TASK DESCRIPTION: Write out the lines below, beginning with the line that contains "Collapse the Information" and ending with the line that contains "will (93, 382).", both included, with each one copied exactly.

|---|

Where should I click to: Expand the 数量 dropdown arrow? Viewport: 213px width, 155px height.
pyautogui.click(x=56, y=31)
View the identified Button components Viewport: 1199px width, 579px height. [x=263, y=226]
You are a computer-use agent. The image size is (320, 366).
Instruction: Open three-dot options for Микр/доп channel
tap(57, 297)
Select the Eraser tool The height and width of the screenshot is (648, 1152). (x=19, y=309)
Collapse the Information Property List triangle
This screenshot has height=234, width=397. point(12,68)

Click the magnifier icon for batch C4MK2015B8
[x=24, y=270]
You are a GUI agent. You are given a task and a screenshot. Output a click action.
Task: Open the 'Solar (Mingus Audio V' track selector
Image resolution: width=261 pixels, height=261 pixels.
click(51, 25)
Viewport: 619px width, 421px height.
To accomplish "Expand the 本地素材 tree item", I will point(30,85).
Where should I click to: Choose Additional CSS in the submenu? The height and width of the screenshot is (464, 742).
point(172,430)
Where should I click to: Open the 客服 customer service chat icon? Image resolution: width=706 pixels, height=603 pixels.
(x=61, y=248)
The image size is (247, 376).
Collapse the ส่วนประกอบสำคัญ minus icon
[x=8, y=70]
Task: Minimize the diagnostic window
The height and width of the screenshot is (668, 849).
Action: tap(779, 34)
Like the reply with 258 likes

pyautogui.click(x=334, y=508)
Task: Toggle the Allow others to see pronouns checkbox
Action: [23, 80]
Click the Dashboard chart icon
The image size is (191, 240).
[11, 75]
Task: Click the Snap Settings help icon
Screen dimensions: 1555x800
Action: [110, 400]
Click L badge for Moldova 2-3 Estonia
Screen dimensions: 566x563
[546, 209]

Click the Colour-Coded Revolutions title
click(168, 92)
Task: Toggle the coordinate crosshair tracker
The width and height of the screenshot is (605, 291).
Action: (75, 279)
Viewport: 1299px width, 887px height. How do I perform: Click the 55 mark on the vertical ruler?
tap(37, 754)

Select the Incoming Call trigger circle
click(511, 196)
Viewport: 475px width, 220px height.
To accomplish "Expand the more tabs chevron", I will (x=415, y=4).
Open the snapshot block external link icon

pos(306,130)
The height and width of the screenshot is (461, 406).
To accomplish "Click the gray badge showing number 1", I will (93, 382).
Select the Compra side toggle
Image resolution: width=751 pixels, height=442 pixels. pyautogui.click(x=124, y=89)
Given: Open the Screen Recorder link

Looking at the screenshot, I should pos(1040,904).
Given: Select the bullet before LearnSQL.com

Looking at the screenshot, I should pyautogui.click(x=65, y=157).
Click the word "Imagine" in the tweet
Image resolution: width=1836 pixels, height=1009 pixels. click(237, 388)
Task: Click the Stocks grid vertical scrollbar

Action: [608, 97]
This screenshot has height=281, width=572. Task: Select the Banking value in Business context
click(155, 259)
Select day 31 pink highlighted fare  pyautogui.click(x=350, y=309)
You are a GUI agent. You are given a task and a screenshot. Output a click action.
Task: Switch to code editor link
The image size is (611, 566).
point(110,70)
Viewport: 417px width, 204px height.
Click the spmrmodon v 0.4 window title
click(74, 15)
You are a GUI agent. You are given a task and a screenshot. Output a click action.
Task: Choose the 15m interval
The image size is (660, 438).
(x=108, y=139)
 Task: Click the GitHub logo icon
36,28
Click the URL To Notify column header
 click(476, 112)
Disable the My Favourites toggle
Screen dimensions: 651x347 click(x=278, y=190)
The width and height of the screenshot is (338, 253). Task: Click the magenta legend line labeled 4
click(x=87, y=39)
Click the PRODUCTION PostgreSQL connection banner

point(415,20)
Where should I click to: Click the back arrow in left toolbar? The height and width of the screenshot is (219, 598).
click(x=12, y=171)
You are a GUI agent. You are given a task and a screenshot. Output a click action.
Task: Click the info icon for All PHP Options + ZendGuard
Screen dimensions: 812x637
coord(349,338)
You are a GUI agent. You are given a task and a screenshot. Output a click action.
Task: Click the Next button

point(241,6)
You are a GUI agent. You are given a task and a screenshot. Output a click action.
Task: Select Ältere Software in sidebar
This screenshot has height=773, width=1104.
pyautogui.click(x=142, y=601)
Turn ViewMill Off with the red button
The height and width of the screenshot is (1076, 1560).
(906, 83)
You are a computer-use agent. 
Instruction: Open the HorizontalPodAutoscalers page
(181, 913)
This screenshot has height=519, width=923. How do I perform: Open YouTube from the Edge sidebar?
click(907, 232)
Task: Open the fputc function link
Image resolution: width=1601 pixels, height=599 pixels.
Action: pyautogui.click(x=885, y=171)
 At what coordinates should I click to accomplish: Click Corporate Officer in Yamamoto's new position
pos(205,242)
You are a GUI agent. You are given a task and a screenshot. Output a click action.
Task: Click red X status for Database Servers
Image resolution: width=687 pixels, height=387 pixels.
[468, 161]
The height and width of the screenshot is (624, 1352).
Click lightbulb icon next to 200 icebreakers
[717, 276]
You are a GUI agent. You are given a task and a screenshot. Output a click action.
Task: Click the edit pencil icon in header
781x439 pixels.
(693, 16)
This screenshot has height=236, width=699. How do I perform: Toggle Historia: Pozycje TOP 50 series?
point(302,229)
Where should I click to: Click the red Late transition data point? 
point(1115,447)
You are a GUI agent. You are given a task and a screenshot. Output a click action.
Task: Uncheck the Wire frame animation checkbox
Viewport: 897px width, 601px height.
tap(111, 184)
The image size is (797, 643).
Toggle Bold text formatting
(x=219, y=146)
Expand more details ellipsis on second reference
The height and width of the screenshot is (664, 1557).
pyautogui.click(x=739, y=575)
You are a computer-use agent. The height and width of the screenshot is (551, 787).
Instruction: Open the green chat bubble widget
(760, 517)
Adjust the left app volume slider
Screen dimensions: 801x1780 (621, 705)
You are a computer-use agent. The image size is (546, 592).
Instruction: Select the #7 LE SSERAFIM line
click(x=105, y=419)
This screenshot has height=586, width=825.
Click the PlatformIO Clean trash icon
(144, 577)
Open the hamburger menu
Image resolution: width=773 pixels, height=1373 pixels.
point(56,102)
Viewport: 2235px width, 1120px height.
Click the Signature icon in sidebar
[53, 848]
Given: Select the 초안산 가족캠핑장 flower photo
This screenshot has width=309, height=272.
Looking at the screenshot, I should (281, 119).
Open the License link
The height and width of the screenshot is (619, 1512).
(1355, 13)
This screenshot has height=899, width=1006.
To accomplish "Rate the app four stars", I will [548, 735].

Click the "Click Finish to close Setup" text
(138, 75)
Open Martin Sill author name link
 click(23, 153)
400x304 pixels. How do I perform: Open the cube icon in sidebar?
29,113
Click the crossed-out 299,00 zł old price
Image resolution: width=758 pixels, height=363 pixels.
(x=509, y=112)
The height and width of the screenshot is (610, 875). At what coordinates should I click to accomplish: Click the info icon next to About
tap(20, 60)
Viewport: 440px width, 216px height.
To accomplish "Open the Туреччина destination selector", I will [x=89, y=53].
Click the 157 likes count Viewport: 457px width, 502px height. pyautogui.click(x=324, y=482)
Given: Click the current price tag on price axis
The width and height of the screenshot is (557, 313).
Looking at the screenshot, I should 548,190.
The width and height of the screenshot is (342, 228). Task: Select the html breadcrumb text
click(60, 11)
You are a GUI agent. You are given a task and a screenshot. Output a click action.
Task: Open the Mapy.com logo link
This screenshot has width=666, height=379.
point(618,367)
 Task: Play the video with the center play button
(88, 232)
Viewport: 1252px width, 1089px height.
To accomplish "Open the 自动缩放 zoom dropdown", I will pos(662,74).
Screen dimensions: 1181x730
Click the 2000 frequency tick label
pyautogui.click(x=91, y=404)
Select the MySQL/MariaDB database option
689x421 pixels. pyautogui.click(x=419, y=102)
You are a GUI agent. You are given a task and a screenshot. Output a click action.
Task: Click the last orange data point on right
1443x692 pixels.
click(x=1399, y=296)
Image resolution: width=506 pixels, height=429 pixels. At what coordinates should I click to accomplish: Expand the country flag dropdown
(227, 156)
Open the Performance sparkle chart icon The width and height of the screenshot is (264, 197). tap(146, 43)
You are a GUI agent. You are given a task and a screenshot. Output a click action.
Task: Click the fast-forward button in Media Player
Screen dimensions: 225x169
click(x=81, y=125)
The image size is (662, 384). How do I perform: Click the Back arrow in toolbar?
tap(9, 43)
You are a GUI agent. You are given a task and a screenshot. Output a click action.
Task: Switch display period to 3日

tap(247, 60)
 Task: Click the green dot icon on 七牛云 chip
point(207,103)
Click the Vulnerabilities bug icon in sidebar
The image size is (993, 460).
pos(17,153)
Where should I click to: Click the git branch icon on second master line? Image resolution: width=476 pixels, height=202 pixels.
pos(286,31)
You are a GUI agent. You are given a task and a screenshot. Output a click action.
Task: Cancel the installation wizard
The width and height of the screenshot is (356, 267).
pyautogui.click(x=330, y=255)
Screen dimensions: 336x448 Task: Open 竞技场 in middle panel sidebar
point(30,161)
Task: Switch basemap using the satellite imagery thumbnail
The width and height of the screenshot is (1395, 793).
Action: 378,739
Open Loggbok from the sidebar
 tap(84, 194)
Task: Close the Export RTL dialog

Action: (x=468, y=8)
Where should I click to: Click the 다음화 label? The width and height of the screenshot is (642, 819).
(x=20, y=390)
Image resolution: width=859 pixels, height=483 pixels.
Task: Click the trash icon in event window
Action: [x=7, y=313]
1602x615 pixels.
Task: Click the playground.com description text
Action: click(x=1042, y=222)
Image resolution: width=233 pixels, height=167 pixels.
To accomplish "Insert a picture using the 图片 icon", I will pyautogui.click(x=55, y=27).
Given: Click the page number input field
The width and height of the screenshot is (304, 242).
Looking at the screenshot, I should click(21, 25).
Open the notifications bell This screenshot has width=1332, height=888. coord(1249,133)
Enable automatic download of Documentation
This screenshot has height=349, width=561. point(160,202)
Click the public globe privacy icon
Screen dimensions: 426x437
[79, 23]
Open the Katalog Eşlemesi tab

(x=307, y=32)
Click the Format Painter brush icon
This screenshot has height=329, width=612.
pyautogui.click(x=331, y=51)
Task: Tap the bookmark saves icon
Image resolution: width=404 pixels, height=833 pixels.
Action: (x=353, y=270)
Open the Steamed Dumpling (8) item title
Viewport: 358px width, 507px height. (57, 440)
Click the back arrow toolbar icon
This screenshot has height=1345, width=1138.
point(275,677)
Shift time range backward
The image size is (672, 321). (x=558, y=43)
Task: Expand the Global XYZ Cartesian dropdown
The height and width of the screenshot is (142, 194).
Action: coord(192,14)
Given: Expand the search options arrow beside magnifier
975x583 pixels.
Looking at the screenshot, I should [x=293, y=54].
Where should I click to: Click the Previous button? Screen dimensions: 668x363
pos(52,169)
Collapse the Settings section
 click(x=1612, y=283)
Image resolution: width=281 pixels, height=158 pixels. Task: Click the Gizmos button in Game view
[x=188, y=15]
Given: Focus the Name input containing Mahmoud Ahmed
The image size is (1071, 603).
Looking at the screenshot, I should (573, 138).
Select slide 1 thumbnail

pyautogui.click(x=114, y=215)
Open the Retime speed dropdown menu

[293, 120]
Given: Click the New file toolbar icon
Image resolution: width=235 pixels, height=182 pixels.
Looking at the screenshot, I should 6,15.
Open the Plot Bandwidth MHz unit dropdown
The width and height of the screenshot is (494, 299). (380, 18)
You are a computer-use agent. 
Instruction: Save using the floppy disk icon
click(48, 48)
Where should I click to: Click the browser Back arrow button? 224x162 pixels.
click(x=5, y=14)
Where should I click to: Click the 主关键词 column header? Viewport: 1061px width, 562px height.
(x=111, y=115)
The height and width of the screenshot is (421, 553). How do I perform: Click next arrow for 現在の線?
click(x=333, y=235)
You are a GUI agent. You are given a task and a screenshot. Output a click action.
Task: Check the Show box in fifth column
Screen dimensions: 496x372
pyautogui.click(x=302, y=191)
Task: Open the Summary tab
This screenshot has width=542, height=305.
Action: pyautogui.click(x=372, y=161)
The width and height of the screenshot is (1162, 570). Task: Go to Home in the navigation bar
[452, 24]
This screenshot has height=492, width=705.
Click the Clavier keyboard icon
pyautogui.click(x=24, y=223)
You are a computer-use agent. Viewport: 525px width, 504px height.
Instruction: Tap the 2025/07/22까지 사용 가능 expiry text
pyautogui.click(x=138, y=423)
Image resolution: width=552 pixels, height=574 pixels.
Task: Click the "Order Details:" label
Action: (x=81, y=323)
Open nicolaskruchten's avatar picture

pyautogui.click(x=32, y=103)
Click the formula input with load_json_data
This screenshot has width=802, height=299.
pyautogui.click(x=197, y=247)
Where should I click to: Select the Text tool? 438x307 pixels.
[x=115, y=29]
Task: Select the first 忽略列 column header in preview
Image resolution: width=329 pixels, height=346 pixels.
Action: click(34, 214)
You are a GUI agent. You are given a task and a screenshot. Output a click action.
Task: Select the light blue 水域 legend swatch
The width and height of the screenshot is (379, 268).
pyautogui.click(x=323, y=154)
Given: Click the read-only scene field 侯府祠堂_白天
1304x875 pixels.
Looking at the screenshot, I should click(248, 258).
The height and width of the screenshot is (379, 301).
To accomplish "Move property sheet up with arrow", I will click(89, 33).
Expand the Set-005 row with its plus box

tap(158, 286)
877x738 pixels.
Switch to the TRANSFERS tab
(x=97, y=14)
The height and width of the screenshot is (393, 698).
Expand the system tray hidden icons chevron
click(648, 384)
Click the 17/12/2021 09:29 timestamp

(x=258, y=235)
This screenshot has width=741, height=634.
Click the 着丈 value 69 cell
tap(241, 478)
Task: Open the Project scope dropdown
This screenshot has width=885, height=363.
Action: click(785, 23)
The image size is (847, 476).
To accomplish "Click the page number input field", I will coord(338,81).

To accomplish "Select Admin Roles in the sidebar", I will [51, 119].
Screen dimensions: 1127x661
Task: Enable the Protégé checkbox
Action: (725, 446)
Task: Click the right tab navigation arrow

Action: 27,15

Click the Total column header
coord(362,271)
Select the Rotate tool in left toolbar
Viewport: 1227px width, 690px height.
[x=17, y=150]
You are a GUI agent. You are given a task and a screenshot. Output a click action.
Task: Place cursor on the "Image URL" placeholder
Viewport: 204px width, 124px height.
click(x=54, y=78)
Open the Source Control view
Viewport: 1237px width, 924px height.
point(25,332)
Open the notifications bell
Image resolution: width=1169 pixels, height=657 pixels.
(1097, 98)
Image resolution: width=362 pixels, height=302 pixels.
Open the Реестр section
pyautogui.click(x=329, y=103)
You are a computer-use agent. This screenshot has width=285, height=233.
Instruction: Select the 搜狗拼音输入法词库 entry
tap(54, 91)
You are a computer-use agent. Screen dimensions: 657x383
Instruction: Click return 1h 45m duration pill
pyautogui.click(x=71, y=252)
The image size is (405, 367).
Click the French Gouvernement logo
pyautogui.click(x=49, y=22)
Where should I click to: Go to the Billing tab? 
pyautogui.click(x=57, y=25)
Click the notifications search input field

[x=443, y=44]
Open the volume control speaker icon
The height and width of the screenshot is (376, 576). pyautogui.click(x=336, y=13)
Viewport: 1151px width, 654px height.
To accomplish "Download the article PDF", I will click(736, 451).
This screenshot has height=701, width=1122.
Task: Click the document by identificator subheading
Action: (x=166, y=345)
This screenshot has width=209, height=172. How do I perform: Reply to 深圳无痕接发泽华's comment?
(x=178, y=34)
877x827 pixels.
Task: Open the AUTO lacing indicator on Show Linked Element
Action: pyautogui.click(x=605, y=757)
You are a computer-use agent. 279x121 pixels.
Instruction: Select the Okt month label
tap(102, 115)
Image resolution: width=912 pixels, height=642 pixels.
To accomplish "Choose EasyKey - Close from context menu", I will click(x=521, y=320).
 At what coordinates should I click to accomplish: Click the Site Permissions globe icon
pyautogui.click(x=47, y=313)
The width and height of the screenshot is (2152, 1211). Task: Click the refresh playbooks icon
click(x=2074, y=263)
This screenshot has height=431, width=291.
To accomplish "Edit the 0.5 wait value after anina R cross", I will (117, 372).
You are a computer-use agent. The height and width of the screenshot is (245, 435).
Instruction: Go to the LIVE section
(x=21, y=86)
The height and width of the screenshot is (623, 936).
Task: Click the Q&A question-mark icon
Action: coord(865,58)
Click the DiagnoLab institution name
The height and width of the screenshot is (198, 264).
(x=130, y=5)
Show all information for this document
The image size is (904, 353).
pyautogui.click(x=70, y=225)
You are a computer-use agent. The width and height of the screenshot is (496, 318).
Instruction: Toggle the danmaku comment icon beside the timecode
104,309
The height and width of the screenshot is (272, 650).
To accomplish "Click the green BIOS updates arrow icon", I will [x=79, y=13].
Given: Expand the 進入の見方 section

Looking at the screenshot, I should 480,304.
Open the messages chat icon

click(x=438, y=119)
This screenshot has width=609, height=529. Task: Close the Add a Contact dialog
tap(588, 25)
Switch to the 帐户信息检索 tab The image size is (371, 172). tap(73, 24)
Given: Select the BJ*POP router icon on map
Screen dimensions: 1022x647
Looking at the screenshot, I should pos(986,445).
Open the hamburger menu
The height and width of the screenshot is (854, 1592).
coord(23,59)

|---|

FULL RESPONSE:
Collapse the Information Property List triangle
This screenshot has height=234, width=397. point(12,68)

Click the magnifier icon for batch C4MK2015B8
[x=24, y=270]
You are a GUI agent. You are given a task and a screenshot. Output a click action.
Task: Open the 'Solar (Mingus Audio V' track selector
Image resolution: width=261 pixels, height=261 pixels.
click(51, 25)
Viewport: 619px width, 421px height.
To accomplish "Expand the 本地素材 tree item", I will point(30,85).
Where should I click to: Choose Additional CSS in the submenu? The height and width of the screenshot is (464, 742).
point(172,430)
Where should I click to: Open the 客服 customer service chat icon? Image resolution: width=706 pixels, height=603 pixels.
(x=61, y=248)
The image size is (247, 376).
Collapse the ส่วนประกอบสำคัญ minus icon
[x=8, y=70]
Task: Minimize the diagnostic window
The height and width of the screenshot is (668, 849).
Action: tap(779, 34)
Like the reply with 258 likes

pyautogui.click(x=334, y=508)
Task: Toggle the Allow others to see pronouns checkbox
Action: [23, 80]
Click the Dashboard chart icon
The image size is (191, 240).
[11, 75]
Task: Click the Snap Settings help icon
Screen dimensions: 1555x800
Action: [110, 400]
Click L badge for Moldova 2-3 Estonia
Screen dimensions: 566x563
[546, 209]

Click the Colour-Coded Revolutions title
click(168, 92)
Task: Toggle the coordinate crosshair tracker
The width and height of the screenshot is (605, 291).
Action: (75, 279)
Viewport: 1299px width, 887px height. How do I perform: Click the 55 mark on the vertical ruler?
tap(37, 754)

Select the Incoming Call trigger circle
click(511, 196)
Viewport: 475px width, 220px height.
To accomplish "Expand the more tabs chevron", I will (x=415, y=4).
Open the snapshot block external link icon

pos(306,130)
The height and width of the screenshot is (461, 406).
To accomplish "Click the gray badge showing number 1", I will (93, 382).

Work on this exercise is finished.